The genocide was implemented through a network of ghettos, forced-labor camps, and extermination camps across German-occupied Europe. Millions of Jews were deported in mass transports to killing centers such as Auschwitz-Birkenau, Treblinka, Sobibór, and Belzec, where they were murdered primarily in gas chambers. Mobile killing units (Einsatzgruppen) also carried out mass shootings, particularly in Eastern Europe. By the end of the war, approximately six million Jewish men, women, and children had been killed—around two-thirds of Europe’s prewar Jewish population. The Holocaust also targeted other groups deemed “undesirable,” including Roma, disabled individuals, Poles, Soviet POWs, and political opponents, though Jews remained the central target of total annihilation.

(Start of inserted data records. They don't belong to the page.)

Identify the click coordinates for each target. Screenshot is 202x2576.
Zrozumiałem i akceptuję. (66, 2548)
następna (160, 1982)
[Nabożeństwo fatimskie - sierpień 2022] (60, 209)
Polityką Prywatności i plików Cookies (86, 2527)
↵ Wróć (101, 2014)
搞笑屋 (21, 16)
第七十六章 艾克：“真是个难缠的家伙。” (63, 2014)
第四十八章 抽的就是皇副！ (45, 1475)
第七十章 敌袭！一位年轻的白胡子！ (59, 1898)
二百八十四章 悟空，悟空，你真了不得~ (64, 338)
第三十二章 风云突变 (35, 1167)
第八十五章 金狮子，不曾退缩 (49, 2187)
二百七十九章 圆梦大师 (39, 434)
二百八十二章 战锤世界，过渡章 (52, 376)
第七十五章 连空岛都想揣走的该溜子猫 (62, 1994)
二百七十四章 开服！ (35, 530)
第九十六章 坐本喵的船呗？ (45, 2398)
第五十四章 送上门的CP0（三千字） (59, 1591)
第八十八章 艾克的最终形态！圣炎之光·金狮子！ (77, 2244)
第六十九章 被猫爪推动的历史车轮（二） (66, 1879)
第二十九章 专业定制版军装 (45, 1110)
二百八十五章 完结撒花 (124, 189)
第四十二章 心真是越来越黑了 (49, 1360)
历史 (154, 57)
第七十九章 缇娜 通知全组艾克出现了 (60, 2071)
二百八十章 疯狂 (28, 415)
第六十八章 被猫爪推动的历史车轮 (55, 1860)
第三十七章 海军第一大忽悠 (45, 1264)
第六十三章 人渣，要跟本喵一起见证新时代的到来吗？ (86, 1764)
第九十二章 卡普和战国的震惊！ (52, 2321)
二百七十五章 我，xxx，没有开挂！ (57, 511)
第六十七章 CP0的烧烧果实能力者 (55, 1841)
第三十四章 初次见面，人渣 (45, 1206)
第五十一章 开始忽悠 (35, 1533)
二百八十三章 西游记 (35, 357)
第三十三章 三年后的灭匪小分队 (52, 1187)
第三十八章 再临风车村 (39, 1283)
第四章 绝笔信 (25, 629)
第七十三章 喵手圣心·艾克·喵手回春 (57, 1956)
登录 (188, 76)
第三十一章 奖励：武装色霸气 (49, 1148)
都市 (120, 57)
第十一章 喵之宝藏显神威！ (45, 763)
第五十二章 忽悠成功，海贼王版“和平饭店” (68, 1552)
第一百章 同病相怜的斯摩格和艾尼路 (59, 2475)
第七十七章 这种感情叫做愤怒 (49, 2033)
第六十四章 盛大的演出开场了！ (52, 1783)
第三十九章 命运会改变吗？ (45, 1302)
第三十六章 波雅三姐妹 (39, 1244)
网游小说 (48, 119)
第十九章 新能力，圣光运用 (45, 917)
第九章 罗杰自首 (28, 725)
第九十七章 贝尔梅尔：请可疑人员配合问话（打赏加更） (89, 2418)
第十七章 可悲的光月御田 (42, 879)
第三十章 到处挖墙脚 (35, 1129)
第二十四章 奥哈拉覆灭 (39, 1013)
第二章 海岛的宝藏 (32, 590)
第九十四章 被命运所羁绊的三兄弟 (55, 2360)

The Holocaust stands as one of the most extensively documented genocides in history, and its legacy continues to shape global discussions on human rights and the responsibilities of states and societies in preventing mass atrocities.

==Examples==
===Existential threats to the State of Israel===
Threats to Israel's security have often been described as a potential "second Holocaust". During the 1948 Arab–Israeli War, it was feared that defeat in the war would mean a second genocide of Jews, this time at the hands of Arab armies. These fears were based on antisemitism in the Arab world, the fact that Arab leaders such as Amin al-Husseini were providing shelter to Nazi war criminals and had publicly supported the Holocaust during World War 2, many Israelis having lost relatives in the Holocaust, and the temporal proximity of the last genocide. The Arabs did not face a comparable existential threat, and the lack of motivation of Arab armies contributed to defeat in the war. The Six-Day War also led Israelis to fear another Holocaust.

Belief that Jews are threatened by another existential event, like the Holocaust, is an important element in support for the Israeli state and its military. For example, in 1987, Yitzhak Rabin opined that "In every generation, they try to destroy us" (quoting from the Passover Haggadah) and therefore the Holocaust could happen again. Before he came to power, Menachem Begin compared accepting reparations from Germany to allowing "another Holocaust". Before the 1982 Lebanon war, Begin told his cabinet: "Believe me, the alternative to this is Treblinka, and we have decided that there will not be another Treblinka". He also justified Operation Opera, the 1981 bombing of an Iraqi nuclear reactor, by stating that by ordering the strike he had prevented another Holocaust.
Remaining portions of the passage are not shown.